> [Exercise]: Repeat the entries beneath in their entirety, precisely as given.

> [Supplied entries]:
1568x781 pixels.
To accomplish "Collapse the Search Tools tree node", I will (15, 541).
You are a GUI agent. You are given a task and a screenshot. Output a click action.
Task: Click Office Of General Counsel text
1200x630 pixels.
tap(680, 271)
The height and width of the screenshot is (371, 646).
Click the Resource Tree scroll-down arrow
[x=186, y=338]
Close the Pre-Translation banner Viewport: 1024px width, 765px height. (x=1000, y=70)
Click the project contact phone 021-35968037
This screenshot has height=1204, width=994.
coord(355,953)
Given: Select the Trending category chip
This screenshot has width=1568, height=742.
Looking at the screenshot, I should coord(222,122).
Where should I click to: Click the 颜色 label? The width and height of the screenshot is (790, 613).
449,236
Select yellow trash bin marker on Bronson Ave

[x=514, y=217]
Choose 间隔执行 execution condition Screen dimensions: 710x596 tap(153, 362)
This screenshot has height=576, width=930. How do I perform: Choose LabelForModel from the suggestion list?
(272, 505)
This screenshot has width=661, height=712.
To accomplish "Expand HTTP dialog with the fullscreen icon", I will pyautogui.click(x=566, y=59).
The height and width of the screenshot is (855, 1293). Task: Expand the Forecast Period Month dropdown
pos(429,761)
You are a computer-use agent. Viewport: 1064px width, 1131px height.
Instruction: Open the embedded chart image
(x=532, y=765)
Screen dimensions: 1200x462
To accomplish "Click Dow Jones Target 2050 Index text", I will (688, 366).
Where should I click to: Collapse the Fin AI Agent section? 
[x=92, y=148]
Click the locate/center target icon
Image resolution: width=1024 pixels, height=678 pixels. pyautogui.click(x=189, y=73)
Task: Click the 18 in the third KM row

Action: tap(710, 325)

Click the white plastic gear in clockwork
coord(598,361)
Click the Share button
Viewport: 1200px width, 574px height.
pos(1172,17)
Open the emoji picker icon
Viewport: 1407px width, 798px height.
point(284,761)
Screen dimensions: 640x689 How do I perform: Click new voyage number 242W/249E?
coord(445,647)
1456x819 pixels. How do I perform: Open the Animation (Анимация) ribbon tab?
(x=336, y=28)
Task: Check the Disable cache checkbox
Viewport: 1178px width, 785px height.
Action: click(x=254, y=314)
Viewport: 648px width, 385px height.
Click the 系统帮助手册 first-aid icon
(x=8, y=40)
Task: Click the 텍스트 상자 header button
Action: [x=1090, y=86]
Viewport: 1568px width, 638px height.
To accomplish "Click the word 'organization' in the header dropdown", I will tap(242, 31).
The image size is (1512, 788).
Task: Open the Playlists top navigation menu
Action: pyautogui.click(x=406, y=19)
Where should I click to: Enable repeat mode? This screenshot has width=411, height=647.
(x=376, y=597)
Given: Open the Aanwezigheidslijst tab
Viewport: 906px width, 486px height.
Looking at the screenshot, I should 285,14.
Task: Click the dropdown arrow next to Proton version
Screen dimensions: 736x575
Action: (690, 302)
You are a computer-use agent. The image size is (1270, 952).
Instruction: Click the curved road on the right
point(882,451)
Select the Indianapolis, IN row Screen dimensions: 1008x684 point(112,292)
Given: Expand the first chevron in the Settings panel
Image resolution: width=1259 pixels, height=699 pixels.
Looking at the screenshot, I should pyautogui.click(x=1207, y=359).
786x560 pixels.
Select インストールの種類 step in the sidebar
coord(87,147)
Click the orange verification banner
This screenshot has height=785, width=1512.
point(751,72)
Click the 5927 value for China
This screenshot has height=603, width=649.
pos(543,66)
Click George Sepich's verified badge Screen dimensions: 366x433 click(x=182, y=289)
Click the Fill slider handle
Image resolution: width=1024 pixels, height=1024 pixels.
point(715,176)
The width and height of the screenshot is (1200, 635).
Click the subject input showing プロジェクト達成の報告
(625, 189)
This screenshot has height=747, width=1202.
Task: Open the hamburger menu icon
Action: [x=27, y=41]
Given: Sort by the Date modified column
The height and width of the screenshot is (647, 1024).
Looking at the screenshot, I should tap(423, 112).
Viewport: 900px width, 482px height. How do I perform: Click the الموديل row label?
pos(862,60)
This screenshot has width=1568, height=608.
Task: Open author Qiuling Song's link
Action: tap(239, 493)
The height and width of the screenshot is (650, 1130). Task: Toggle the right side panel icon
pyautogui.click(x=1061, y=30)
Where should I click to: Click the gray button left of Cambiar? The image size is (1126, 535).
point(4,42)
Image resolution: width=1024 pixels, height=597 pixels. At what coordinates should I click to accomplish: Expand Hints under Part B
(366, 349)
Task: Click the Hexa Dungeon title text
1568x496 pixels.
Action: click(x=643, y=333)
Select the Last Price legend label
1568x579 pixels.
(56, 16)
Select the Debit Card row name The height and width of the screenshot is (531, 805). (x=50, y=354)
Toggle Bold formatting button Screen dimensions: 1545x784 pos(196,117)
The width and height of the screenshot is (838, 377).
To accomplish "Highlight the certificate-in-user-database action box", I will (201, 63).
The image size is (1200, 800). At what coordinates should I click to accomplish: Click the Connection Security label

> [Completed task]:
1568x781 pixels.
To accomplish "Collapse the Search Tools tree node", I will (15, 541).
You are a GUI agent. You are given a task and a screenshot. Output a click action.
Task: Click Office Of General Counsel text
1200x630 pixels.
tap(680, 271)
The height and width of the screenshot is (371, 646).
Click the Resource Tree scroll-down arrow
[x=186, y=338]
Close the Pre-Translation banner Viewport: 1024px width, 765px height. (x=1000, y=70)
Click the project contact phone 021-35968037
This screenshot has height=1204, width=994.
coord(355,953)
Given: Select the Trending category chip
This screenshot has width=1568, height=742.
Looking at the screenshot, I should coord(222,122).
Where should I click to: Click the 颜色 label? The width and height of the screenshot is (790, 613).
449,236
Select yellow trash bin marker on Bronson Ave

[x=514, y=217]
Choose 间隔执行 execution condition Screen dimensions: 710x596 tap(153, 362)
This screenshot has height=576, width=930. How do I perform: Choose LabelForModel from the suggestion list?
(272, 505)
This screenshot has width=661, height=712.
To accomplish "Expand HTTP dialog with the fullscreen icon", I will pyautogui.click(x=566, y=59).
The height and width of the screenshot is (855, 1293). Task: Expand the Forecast Period Month dropdown
pos(429,761)
You are a computer-use agent. Viewport: 1064px width, 1131px height.
Instruction: Open the embedded chart image
(x=532, y=765)
Screen dimensions: 1200x462
To accomplish "Click Dow Jones Target 2050 Index text", I will (688, 366).
Where should I click to: Collapse the Fin AI Agent section? 
[x=92, y=148]
Click the locate/center target icon
Image resolution: width=1024 pixels, height=678 pixels. pyautogui.click(x=189, y=73)
Task: Click the 18 in the third KM row

Action: tap(710, 325)

Click the white plastic gear in clockwork
coord(598,361)
Click the Share button
Viewport: 1200px width, 574px height.
pos(1172,17)
Open the emoji picker icon
Viewport: 1407px width, 798px height.
point(284,761)
Screen dimensions: 640x689 How do I perform: Click new voyage number 242W/249E?
coord(445,647)
1456x819 pixels. How do I perform: Open the Animation (Анимация) ribbon tab?
(x=336, y=28)
Task: Check the Disable cache checkbox
Viewport: 1178px width, 785px height.
Action: click(x=254, y=314)
Viewport: 648px width, 385px height.
Click the 系统帮助手册 first-aid icon
(x=8, y=40)
Task: Click the 텍스트 상자 header button
Action: [x=1090, y=86]
Viewport: 1568px width, 638px height.
To accomplish "Click the word 'organization' in the header dropdown", I will tap(242, 31).
The image size is (1512, 788).
Task: Open the Playlists top navigation menu
Action: pyautogui.click(x=406, y=19)
Where should I click to: Enable repeat mode? This screenshot has width=411, height=647.
(x=376, y=597)
Given: Open the Aanwezigheidslijst tab
Viewport: 906px width, 486px height.
Looking at the screenshot, I should 285,14.
Task: Click the dropdown arrow next to Proton version
Screen dimensions: 736x575
Action: (690, 302)
You are a computer-use agent. The image size is (1270, 952).
Instruction: Click the curved road on the right
point(882,451)
Select the Indianapolis, IN row Screen dimensions: 1008x684 point(112,292)
Given: Expand the first chevron in the Settings panel
Image resolution: width=1259 pixels, height=699 pixels.
Looking at the screenshot, I should pyautogui.click(x=1207, y=359).
786x560 pixels.
Select インストールの種類 step in the sidebar
coord(87,147)
Click the orange verification banner
This screenshot has height=785, width=1512.
point(751,72)
Click the 5927 value for China
This screenshot has height=603, width=649.
pos(543,66)
Click George Sepich's verified badge Screen dimensions: 366x433 click(x=182, y=289)
Click the Fill slider handle
Image resolution: width=1024 pixels, height=1024 pixels.
point(715,176)
The width and height of the screenshot is (1200, 635).
Click the subject input showing プロジェクト達成の報告
(625, 189)
This screenshot has height=747, width=1202.
Task: Open the hamburger menu icon
Action: [x=27, y=41]
Given: Sort by the Date modified column
The height and width of the screenshot is (647, 1024).
Looking at the screenshot, I should tap(423, 112).
Viewport: 900px width, 482px height. How do I perform: Click the الموديل row label?
pos(862,60)
This screenshot has width=1568, height=608.
Task: Open author Qiuling Song's link
Action: tap(239, 493)
The height and width of the screenshot is (650, 1130). Task: Toggle the right side panel icon
pyautogui.click(x=1061, y=30)
Where should I click to: Click the gray button left of Cambiar? The image size is (1126, 535).
point(4,42)
Image resolution: width=1024 pixels, height=597 pixels. At what coordinates should I click to accomplish: Expand Hints under Part B
(366, 349)
Task: Click the Hexa Dungeon title text
1568x496 pixels.
Action: click(x=643, y=333)
Select the Last Price legend label
1568x579 pixels.
(56, 16)
Select the Debit Card row name The height and width of the screenshot is (531, 805). (x=50, y=354)
Toggle Bold formatting button Screen dimensions: 1545x784 pos(196,117)
The width and height of the screenshot is (838, 377).
To accomplish "Highlight the certificate-in-user-database action box", I will (201, 63).
The image size is (1200, 800). At what coordinates should I click to accomplish: Click the Connection Security label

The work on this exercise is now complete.